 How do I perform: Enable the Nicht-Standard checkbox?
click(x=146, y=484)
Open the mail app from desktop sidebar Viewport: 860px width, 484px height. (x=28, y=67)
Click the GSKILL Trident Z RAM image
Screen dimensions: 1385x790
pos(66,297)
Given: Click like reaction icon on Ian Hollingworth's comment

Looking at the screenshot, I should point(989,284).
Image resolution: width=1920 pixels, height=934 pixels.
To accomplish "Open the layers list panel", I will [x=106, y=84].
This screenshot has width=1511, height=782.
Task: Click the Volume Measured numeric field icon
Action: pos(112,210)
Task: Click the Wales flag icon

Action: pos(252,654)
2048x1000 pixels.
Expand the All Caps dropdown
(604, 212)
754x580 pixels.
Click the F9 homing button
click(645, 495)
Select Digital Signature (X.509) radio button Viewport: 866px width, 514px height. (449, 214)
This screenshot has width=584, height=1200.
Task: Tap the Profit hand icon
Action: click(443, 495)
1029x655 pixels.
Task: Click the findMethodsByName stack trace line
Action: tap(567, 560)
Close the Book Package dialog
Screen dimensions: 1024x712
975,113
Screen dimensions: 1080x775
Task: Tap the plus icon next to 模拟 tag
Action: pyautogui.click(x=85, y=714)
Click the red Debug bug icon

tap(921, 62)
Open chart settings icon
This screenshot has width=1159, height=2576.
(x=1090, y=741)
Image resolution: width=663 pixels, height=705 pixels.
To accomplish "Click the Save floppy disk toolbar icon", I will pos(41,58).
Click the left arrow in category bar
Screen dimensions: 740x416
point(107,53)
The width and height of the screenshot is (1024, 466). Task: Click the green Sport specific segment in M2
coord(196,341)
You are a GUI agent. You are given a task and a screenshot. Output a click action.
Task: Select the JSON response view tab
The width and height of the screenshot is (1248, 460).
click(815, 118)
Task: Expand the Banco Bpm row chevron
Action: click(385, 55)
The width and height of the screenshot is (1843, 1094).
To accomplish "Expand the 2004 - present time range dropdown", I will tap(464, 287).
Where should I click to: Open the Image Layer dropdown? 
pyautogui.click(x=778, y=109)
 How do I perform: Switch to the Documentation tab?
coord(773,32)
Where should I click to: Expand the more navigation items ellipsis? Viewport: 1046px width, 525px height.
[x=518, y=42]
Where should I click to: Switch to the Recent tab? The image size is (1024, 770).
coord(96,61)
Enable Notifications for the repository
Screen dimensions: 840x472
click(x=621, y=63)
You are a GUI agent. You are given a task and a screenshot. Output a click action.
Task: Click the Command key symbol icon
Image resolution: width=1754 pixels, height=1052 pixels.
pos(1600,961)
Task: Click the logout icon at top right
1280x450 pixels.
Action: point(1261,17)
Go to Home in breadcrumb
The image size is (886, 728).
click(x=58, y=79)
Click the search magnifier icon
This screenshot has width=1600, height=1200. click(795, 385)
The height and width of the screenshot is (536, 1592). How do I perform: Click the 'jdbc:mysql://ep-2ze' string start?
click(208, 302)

··········

__Exercise__
All the lines above need to be retyped exactly, with nothing left out.

__Result of this exercise__
 How do I perform: Enable the Nicht-Standard checkbox?
click(x=146, y=484)
Open the mail app from desktop sidebar Viewport: 860px width, 484px height. (x=28, y=67)
Click the GSKILL Trident Z RAM image
Screen dimensions: 1385x790
pos(66,297)
Given: Click like reaction icon on Ian Hollingworth's comment

Looking at the screenshot, I should point(989,284).
Image resolution: width=1920 pixels, height=934 pixels.
To accomplish "Open the layers list panel", I will [x=106, y=84].
This screenshot has width=1511, height=782.
Task: Click the Volume Measured numeric field icon
Action: pos(112,210)
Task: Click the Wales flag icon

Action: pos(252,654)
2048x1000 pixels.
Expand the All Caps dropdown
(604, 212)
754x580 pixels.
Click the F9 homing button
click(645, 495)
Select Digital Signature (X.509) radio button Viewport: 866px width, 514px height. (449, 214)
This screenshot has width=584, height=1200.
Task: Tap the Profit hand icon
Action: click(443, 495)
1029x655 pixels.
Task: Click the findMethodsByName stack trace line
Action: tap(567, 560)
Close the Book Package dialog
Screen dimensions: 1024x712
975,113
Screen dimensions: 1080x775
Task: Tap the plus icon next to 模拟 tag
Action: pyautogui.click(x=85, y=714)
Click the red Debug bug icon

tap(921, 62)
Open chart settings icon
This screenshot has width=1159, height=2576.
(x=1090, y=741)
Image resolution: width=663 pixels, height=705 pixels.
To accomplish "Click the Save floppy disk toolbar icon", I will pos(41,58).
Click the left arrow in category bar
Screen dimensions: 740x416
point(107,53)
The width and height of the screenshot is (1024, 466). Task: Click the green Sport specific segment in M2
coord(196,341)
You are a GUI agent. You are given a task and a screenshot. Output a click action.
Task: Select the JSON response view tab
The width and height of the screenshot is (1248, 460).
click(815, 118)
Task: Expand the Banco Bpm row chevron
Action: click(385, 55)
The width and height of the screenshot is (1843, 1094).
To accomplish "Expand the 2004 - present time range dropdown", I will tap(464, 287).
Where should I click to: Open the Image Layer dropdown? 
pyautogui.click(x=778, y=109)
 How do I perform: Switch to the Documentation tab?
coord(773,32)
Where should I click to: Expand the more navigation items ellipsis? Viewport: 1046px width, 525px height.
[x=518, y=42]
Where should I click to: Switch to the Recent tab? The image size is (1024, 770).
coord(96,61)
Enable Notifications for the repository
Screen dimensions: 840x472
click(x=621, y=63)
You are a GUI agent. You are given a task and a screenshot. Output a click action.
Task: Click the Command key symbol icon
Image resolution: width=1754 pixels, height=1052 pixels.
pos(1600,961)
Task: Click the logout icon at top right
1280x450 pixels.
Action: point(1261,17)
Go to Home in breadcrumb
The image size is (886, 728).
click(x=58, y=79)
Click the search magnifier icon
This screenshot has width=1600, height=1200. click(795, 385)
The height and width of the screenshot is (536, 1592). How do I perform: Click the 'jdbc:mysql://ep-2ze' string start?
click(208, 302)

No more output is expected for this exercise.